С.И: Значительно сокращается время работы на разгерметизированном глазу.
С.Ю.: Да, интраокулярное время работы хирурга сокращается. К тому же среди пациентов много людей пожилых, гипертоников, с атеросклерозом, часто пациенты находятся на антикоагулянтах. Сейчас модно, даже если нет атеросклероза, если пациент не совсем пожилого возраста, «сажать» его на длительный прием препаратов, разжижающих кровь. Все это создает опасность геморрагических явлений. Опять же, если за час мы успеваем сделать 3 катаракты по стандартной методике, а с использованием фемтолазера можно сделать 5 операций. Понятно, что для пациента время несколько растягивается, т.к. в одной операционной проходит лазерный этап, в другой — интраокулярный этап.

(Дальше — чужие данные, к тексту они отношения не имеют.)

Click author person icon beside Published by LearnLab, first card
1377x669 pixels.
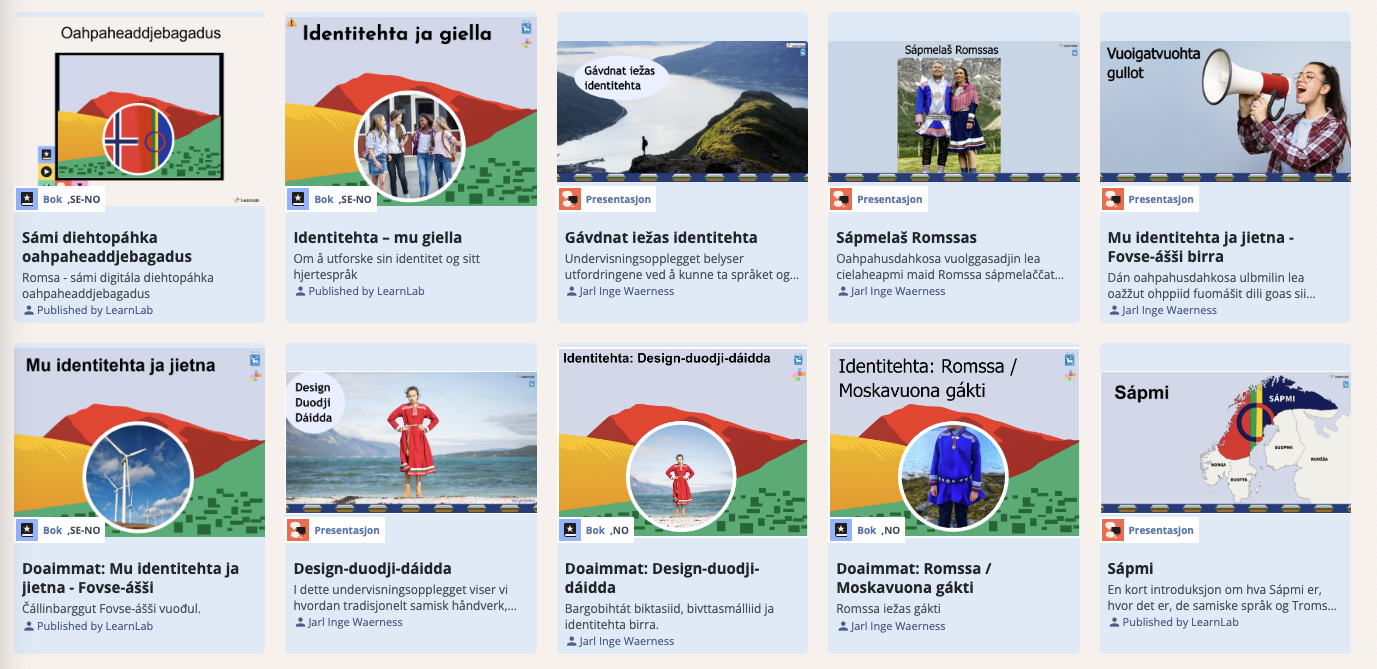click(29, 310)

С.И.: Это не критично. Раньше пациент приходил на катаракту, ему светили офтальмоскопом и сразу клали на операционный стол. Потом появился офтальмометр, биометр, стало больше этапов, т.е. время до начала операции постоянно растягивается. Ну, вот теперь прибавился фемтоэтап. А ведь на самом деле критическое время — это только время, когда инструменты хирурга находятся в глазу.
С.Ю.: В Индии до недавних пор практиковали реклинацию, двухстороннюю катаракту просто продавливали иголочкой, быстро, но высокого зрения не получить. Фемтолазерной технологии всего несколько лет, длительных наблюдений пока нет. Однако преимущества фемтолазера VICTUS, который мы приобрели, заключаются в том, что он позволяет проводить все этапы катарактальной хирургии — рексис, фрагментацию, парацентезы для проведения интра-окулярной работы, а также тоннели для роговичных колец, лоскут для ЛАСИКа — без применения инструментов, дистанционно и с феноменальной точностью.

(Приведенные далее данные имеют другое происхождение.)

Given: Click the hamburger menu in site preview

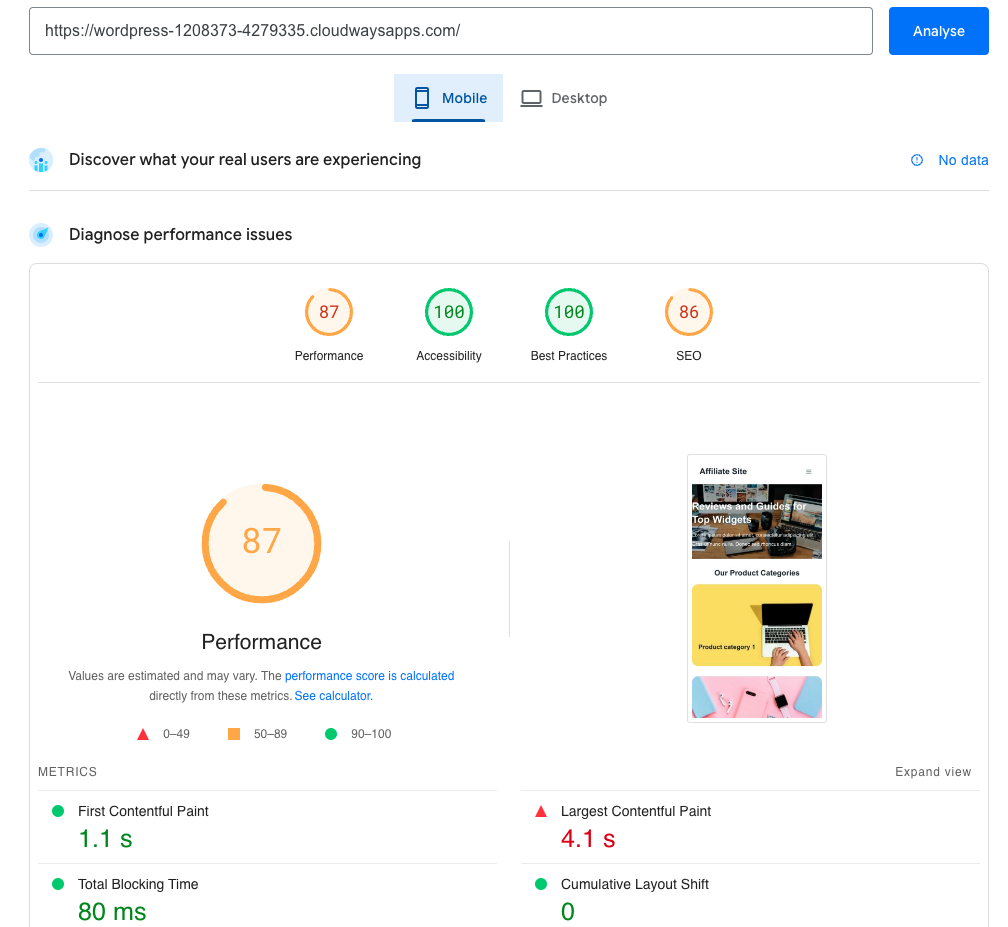Looking at the screenshot, I should click(809, 471).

С.И.: С его помощью можно проводить операции на роговице.
С.Ю.: Обратные насечки для коррекции астигматизма, роговичный тоннель для введения кольца при локальном кросслинкинге, все виды послойных и сквозных пересадок, выкраивание лоскута для проведения лазерной коррекции зрения (ФемтоЛасик). То есть лазер — универсальный. Опять же удобно, что и эксимерный, и фемтосекундный лазеры у нас одного производителя, компании Bausch+Lomb. Это дает возможность и обслуживать, и обновлять программы параллельно.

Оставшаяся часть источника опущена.